Date Published: February 16, 2017
Publisher: Public Library of Science
Author(s): Leslie Goo, Laura A. VanBlargan, Kimberly A. Dowd, Michael S. Diamond, Theodore C. Pierson, Alexander A. Khromykh.
The structural flexibility or ‘breathing’ of the envelope (E) protein of flaviviruses allows virions to sample an ensemble of conformations at equilibrium. The molecular basis and functional consequences of virus conformational dynamics are poorly understood. Here, we identified a single mutation at residue 198 (T198F) of the West Nile virus (WNV) E protein domain I-II hinge that regulates virus breathing.
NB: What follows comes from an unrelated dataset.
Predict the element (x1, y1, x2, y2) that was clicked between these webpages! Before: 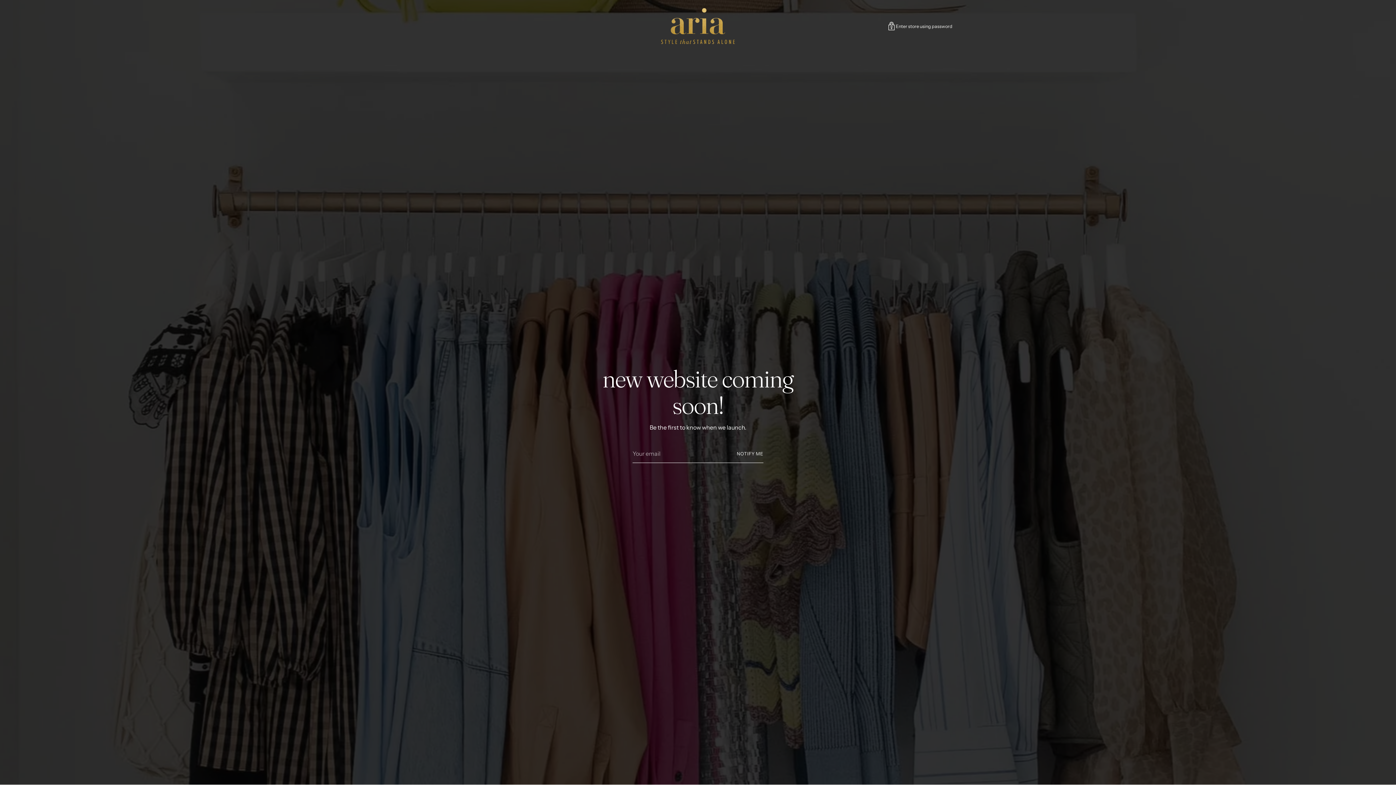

The T198F mutation resulted in a ~70-fold increase in sensitivity to neutralization by a monoclonal antibody targeting a cryptic epitope in the fusion loop. Increased exposure of this otherwise poorly accessible fusion loop epitope was accompanied by reduced virus stability in solution at physiological temperatures. Introduction of a mutation at the analogous residue of dengue virus (DENV), but not Zika virus (ZIKV), E protein also increased accessibility of the cryptic fusion loop epitope and decreased virus stability in solution, suggesting that this residue modulates the structural ensembles sampled by distinct flaviviruses at equilibrium in a context dependent manner. Although the T198F mutation did not substantially impair WNV growth kinetics in vitro, studies in mice revealed attenuation of WNV T198F infection. Overall, our study provides insight into the molecular basis and the in vitro and in vivo consequences of flavivirus breathing.
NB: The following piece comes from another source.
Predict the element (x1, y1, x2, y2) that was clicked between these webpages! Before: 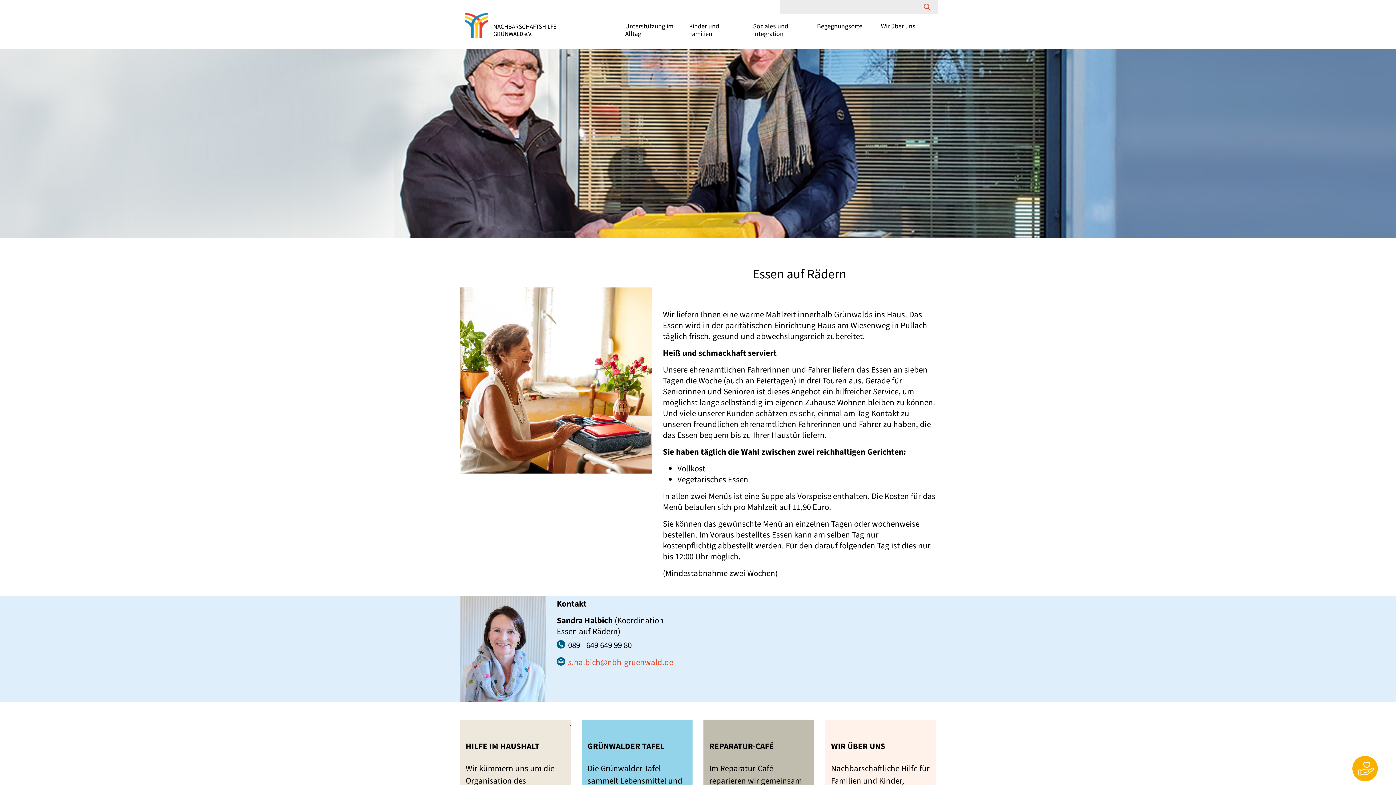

Flaviviruses are enveloped, positive-stranded RNA viruses typically transmitted to humans via infected ticks or mosquitoes. As many members of the flavivirus genus are emerging, they constitute a significant threat to global health. For example, approximately 390 million humans worldwide are infected annually with one of the four serotypes of dengue virus (DENV) . West Nile virus (WNV) was introduced into North America in 1999  and rapidly became the leading cause of arbovirus-related encephalitis in the United States ; Zika virus (ZIKV) emerged from Asia and Africa for the first time in 2007 and has since caused epidemics in French Polynesia , Oceania , and most recently, the Americas [6, 7]. Despite causing significant morbidity, licensed vaccines or therapeutic agents to protect humans against many flaviviruses are lacking. However, highly effective vaccines for some flaviviruses such as yellow fever virus, Japanese encephalitis virus, and tick-borne encephalitis virus are in use. The induction of a neutralizing antibody (NAb) response is a correlate of protection for these vaccines [8–12]. While a live-attenuated tetravalent DENV vaccine was recently licensed, its efficacy and durability varied by DENV serotype, pre-existing flavivirus immune status, and age of vaccine recipient [13–15]; the relationship between neutralization titer and protection for this vaccine is less clear. Because of the importance of antibodies for flavivirus immunity, a detailed understanding of flavivirus antigenic structure as well as the mechanisms of antibody-mediated neutralization is critical .
Our study demonstrates that a single residue in the E protein DI-DII hinge regulates conformational dynamics in distinct flaviviruses, with relevant consequences in vivo for WNV infection and pathogenesis. Although conformational flexibility has been described for different virus families , the first evidence of the dynamic properties of flaviviruses came from structural studies of mAb 1A1D-2, which is capable of neutralizing multiple DENV serotypes, yet binds to an epitope in the β-strand of DIII that is not predicted to be fully accessible on the mature virus particle . Monoclonal antibody 1A1D-2 can bind to DENV particles at 37°C, but not at 4°C, suggesting that at an elevated temperature, this mAb trapped a conformation on which the DIII β-strand epitope was otherwise not accessible at lower temperatures . Consistent with the conformational flexibility of flaviviruses, subsequent studies showed that exposure of DENV2 virions to physiological temperatures in the absence of antibody results in the formation of an expanded ‘bumpy’ structure, on which E protein dimers are more loosely arranged and are rotated outwards relative to their orientation on fully mature particles [80, 81]. However, this ‘bumpy’ structure was not observed for all DENV strains or serotypes [81, 82], suggesting that sequence variation contributes to the structural pathways sampled by virus breathing at equilibrium.